The statistical analysis showed that radionuclide activity meter variation, as measured by the constancy, had a statistically significant but relatively small impact on the calculated calibration factor. Based on the results, an increase of 1.5 MBq (equal to one standard deviation of the radionuclide activity meter constancy measurement) in the calibration source activity measured with the radionuclide activity meter would result in a decrease of 2.5% in CFrA and 1.7% in CFdA.
As mentioned, we used two methods to calculate the calibration factor. The factor CFrA was calculated using the calibration source activity measured with the radionuclide activity meter each day of the calibration source acquisition. The standard deviation over the 84 measurements was equal to 2.3%, and the main component of the variance was the intra-calibration source variance. The inter-calibration source variance component was close to zero. Poisson noise introduced by the count acquisition process should ideally comprise the majority of intra-calibration source variance, but represented only 3.3% of the variance. This indicated that variability due to measurement of the same calibration source was a significant source of error. This suggests that careful and repeated measurement of calibration source activity is an important way to reduce calibration factor variability.

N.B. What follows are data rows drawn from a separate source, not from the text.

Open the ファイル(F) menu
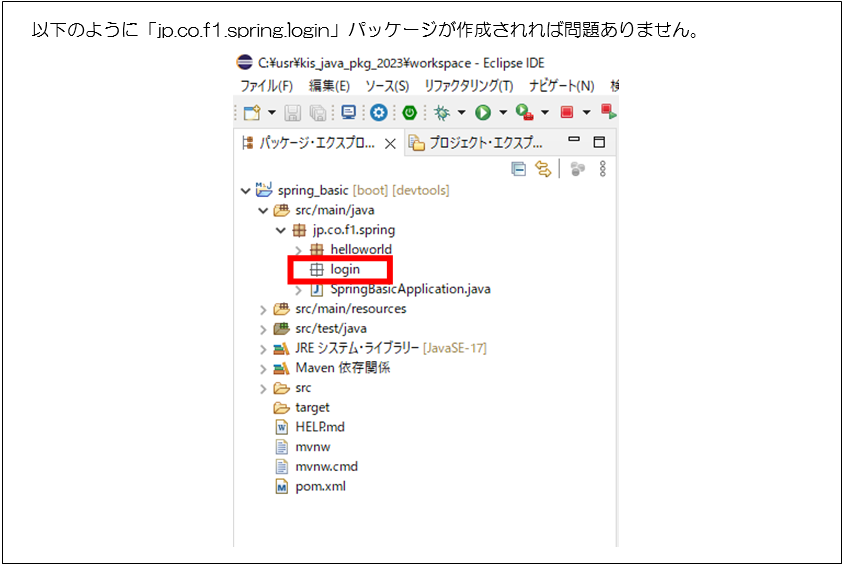 (266, 86)
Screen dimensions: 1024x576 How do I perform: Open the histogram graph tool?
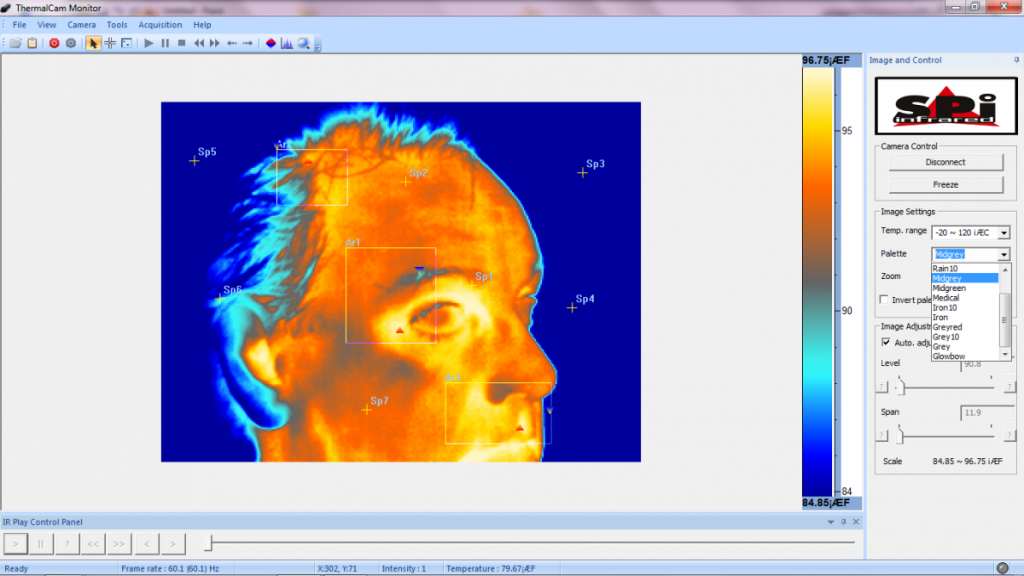click(287, 43)
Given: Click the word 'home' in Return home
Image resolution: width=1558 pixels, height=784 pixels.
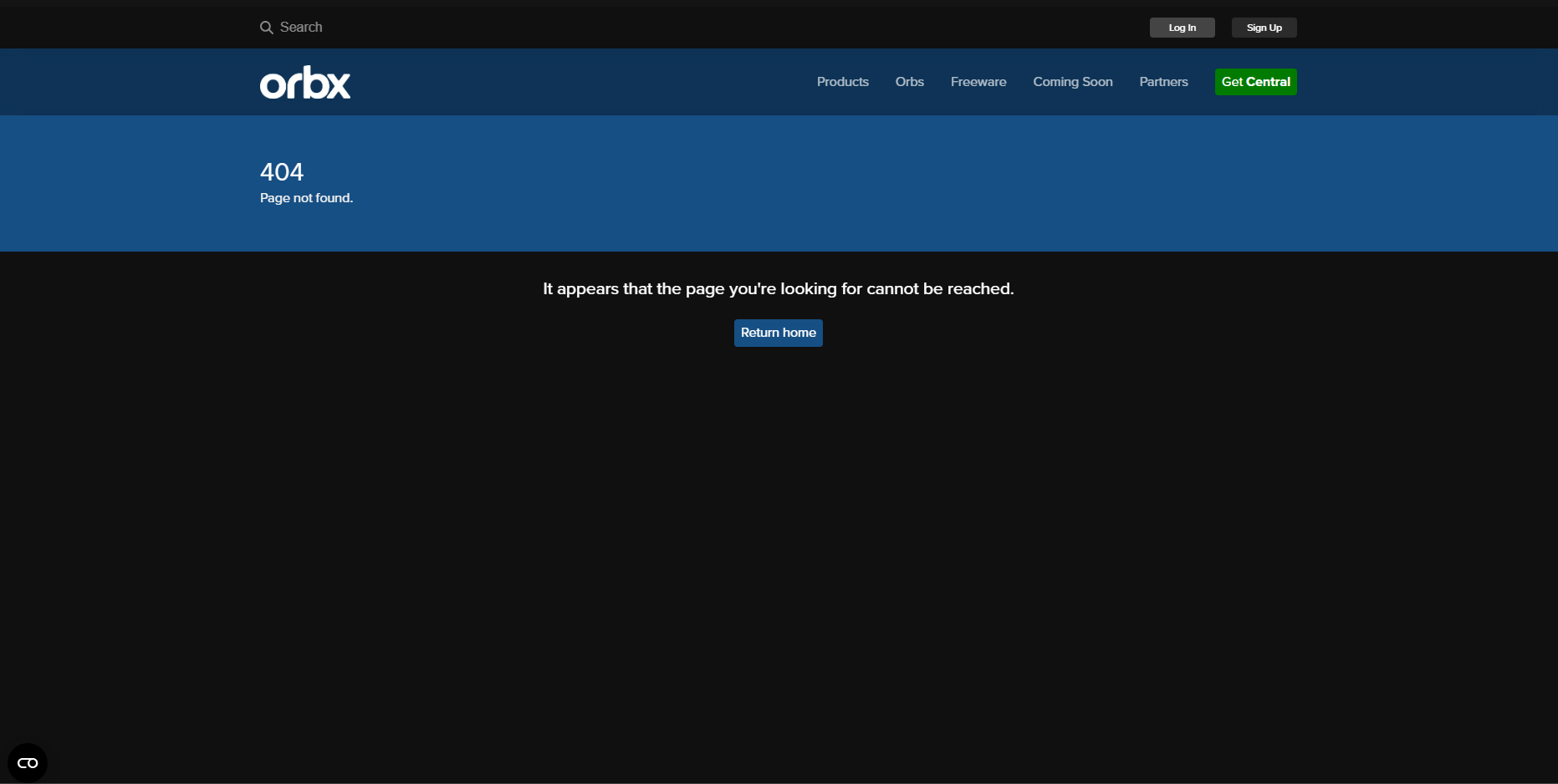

Averaging the calibration source activity over measurements made on different days resulted in reduced importance of the intra-source variance. The most important variance components for the calibration factor CFdA, which used the average of the measured calibration source activity over the three time points, were the inter-calibration source (77%), intra-calibration source (14%), and background count rate components (9%). Approximately 54% of this intra-calibration source variation was explained by variance due to Poisson noise, which could be reduced by longer calibration source image acquisition times or higher calibration source activities. The use of the average of the calibration source activity decreased the standard deviation of the calibration factor to 1.8%, a 23% reduction, and decreased the effect of radionuclide activity meter variability on the calibration factor estimate. This indicates that the radionuclide activity meter should not be considered as a simple fixed effect but as a combination of fixed and random effects. A part of the random component may be due to the variable positioning of the calibration source inside the radionuclide activity meter leading to variability of the calibration source activity measurement . The remaining variance in the intra-calibration source component may be due to the variability of the bed speed during the whole-body acquisition, the calibration source position in the camera field of view, the calibration source position on the bed, or variations in the distance between the calibration source and the detectors. Imprecision or inaccuracy in the manually recorded time of the calibration source activity measurement or unsynchronized clocks between the radionuclide activity meter and the camera may also explain some of this intra-calibration source variance component.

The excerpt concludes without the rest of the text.